Selain itu muncul banyak keraguan dalam hati Umar yang tengah memperdaya dirinya, karena sebagai orang yang berakal beliau berpikir boleh jadi apa yang diajarkan oleh Islam itu lebih mulia dan lebih suci ketimbang agama yang lain. (Fiqhus Sirah hal. 92-93)
Berikut ini ringkasan kisah keislaman Umar setelah mengompromikan riwayat-riwayatnya. Pada suatu malam Umar bermalam di luar rumah, beliau beranjak menuju Masjidil Harom lalu masuk ke dalam tirai Ka’bah.
Ketika itu, Nabi shallallahu ‘alaihi wasallam sedang berdiri untuk shalat, beliau memulainya dengan membaca surat “Al-Haqqoh”. Lantas Umar menyimak bacaan Qur’an Nabi shallallahu ‘alaihi wasallam, sambil takjub dengan kandungan ayatnya, beliau berkata,
“Demi Allah! Sungguh dia ini benar-benar penyair seperti yang dikatakan oleh orang-orang Quroisy.”

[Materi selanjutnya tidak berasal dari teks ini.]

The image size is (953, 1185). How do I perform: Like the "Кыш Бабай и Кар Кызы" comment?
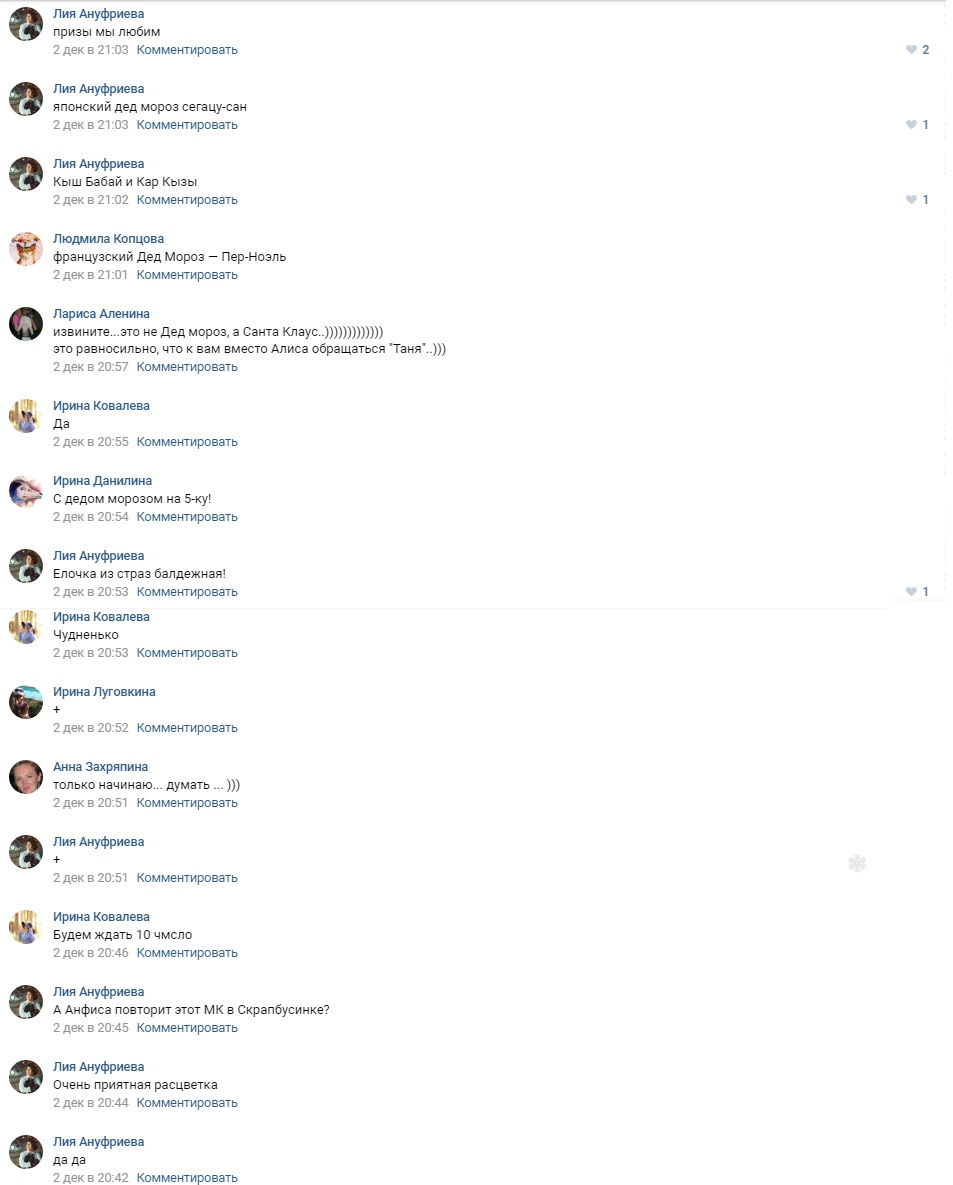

Lalu Nabi shallallahu ‘alaihi wasallam membaca ayat, “Sesungguhnya Al-Qur’an itu adalah benar-benar wahyu Allah yang diturunkan kepada Rasul-Nya yang mulia. Dan Al-Qur’an sekali-kali bukanlah perkataan seorang penyair, sedikit sekali kalian beriman kepadanya.” (Al-Haqqoh: 40-41)
Kemudian aku berkata, “Kalau begitu, dia ini tukang tenung!” Lalu Nabi shallallahu ‘alaihi wasallam melanjutkan bacaannya, “Dan bukan pula perkataan tukang tenung, sedikit sekali kalian mengambil pelajaran darinya. Ini adalah wahyu yang diturunkan dari Robb semesta alam.” Sampai akhir surat tersebut, saat itulah kebenaran Islam mulai masuk ke dalam hatiku. (Tarikh ‘Umar karya Ibnul Jauzi hal. 6)
Inilah awal mula benih Islam masuk ke dalam hati Umar, meski sentimen jahiliyyah, fanatisme terhadap tradisi nenek moyang masih dominan mengalahkan kebenaran yang dibisikkan oleh suara hatinya, sehingga Umar tetap melawan Islam tidak peduli dengan pertentangan batinnya.
Sampailah pada suatu hari Umar keluar sambil menghunuskan pedangnya ingin membunuh Nabi shallallahu ‘alaihi wasallam, ada orang yang berkata kepadanya:
“Wahai Umar, engkau hendak kemana?”
Umar menjawab, “Aku ingin membunuh Muhammad!”
Orang itu berkata, “Bagaimana engkau bisa merasa aman dari ancaman Bani Hasyim dan Bani Zuhroh kalau Muhammad engkau bunuh?”
Umar menjawab, “Apakah engkau sudah menjadi pengikut agama baru dan keluar dari agamamu!”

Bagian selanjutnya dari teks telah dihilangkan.